# [Stated task]
Report each line in the records below that contains the word "should", copying those lines in full. Case matters when matching.
—————
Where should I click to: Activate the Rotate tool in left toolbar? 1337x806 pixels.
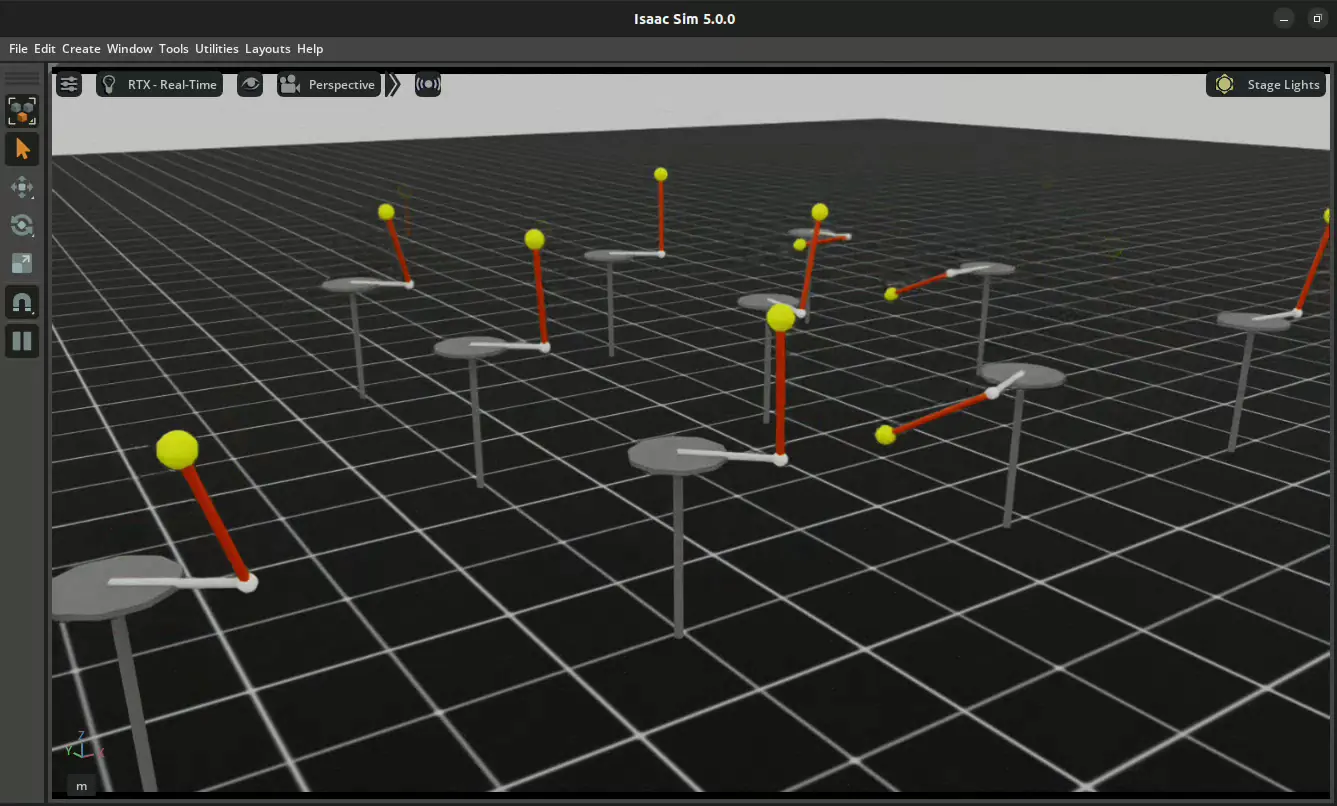(x=22, y=226)
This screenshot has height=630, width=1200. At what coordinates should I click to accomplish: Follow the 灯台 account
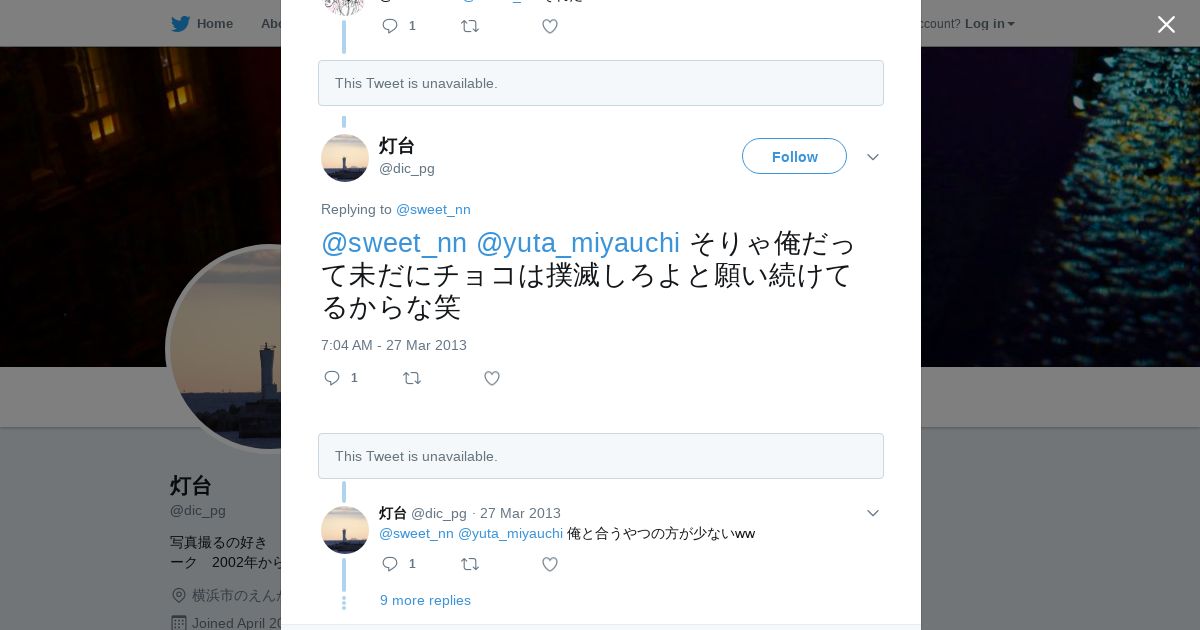tap(794, 156)
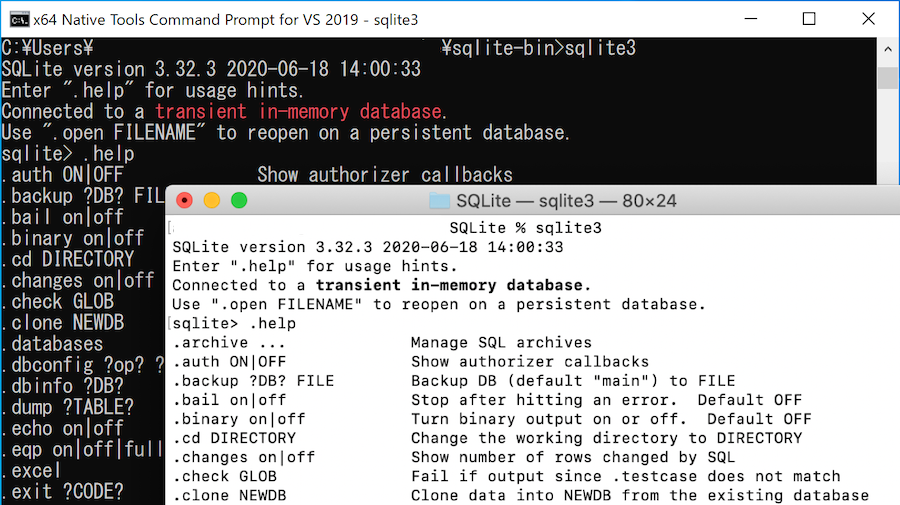The image size is (900, 505).
Task: Click "Manage SQL archives" description in macOS Terminal
Action: pyautogui.click(x=501, y=343)
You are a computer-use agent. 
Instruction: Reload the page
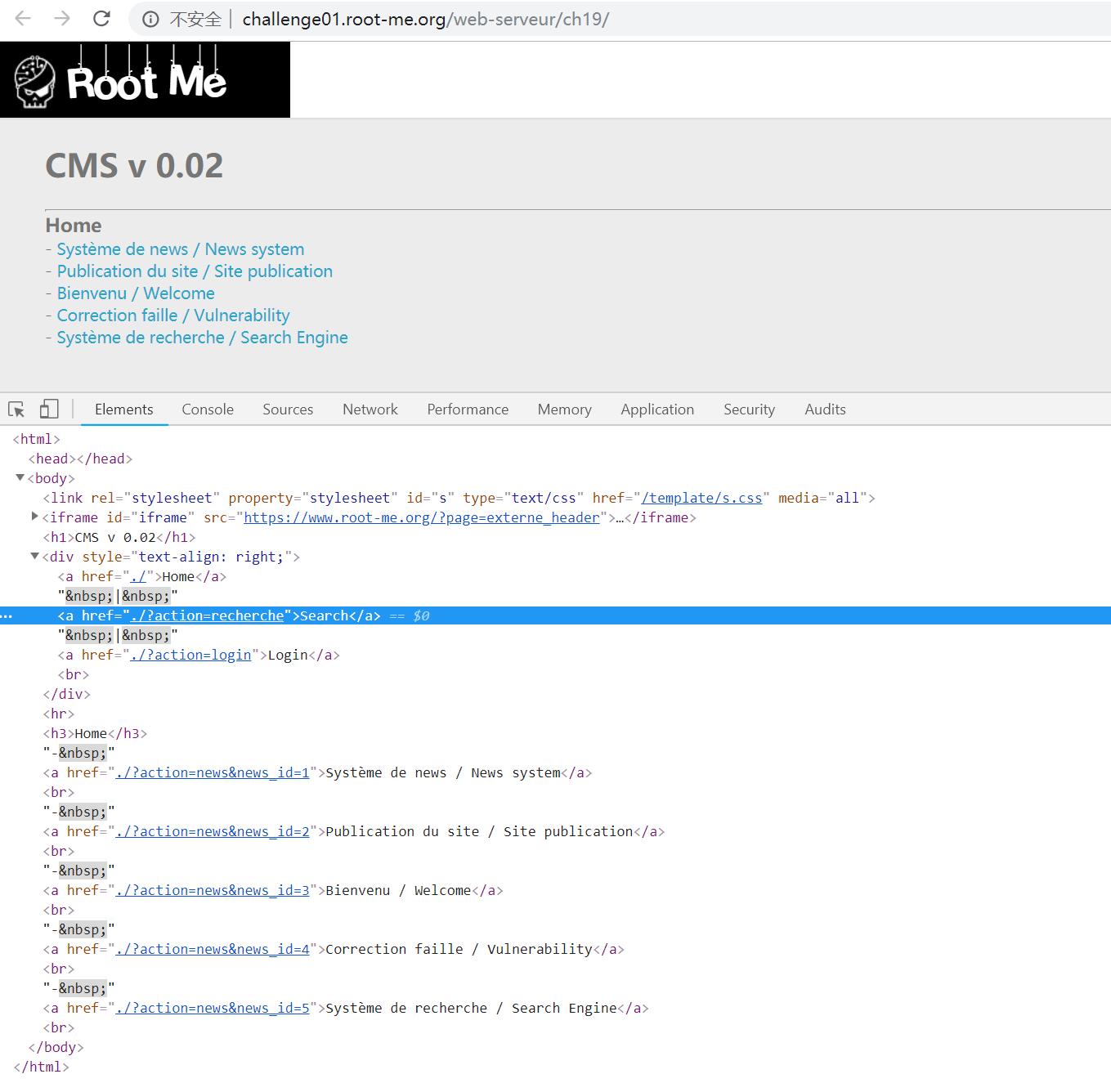pyautogui.click(x=101, y=18)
—————
# [Response below]
Where should I click to: Activate the Rotate tool in left toolbar? 1337x806 pixels.
This screenshot has height=630, width=1200. At what coordinates should I click to accomplish: Follow the 灯台 account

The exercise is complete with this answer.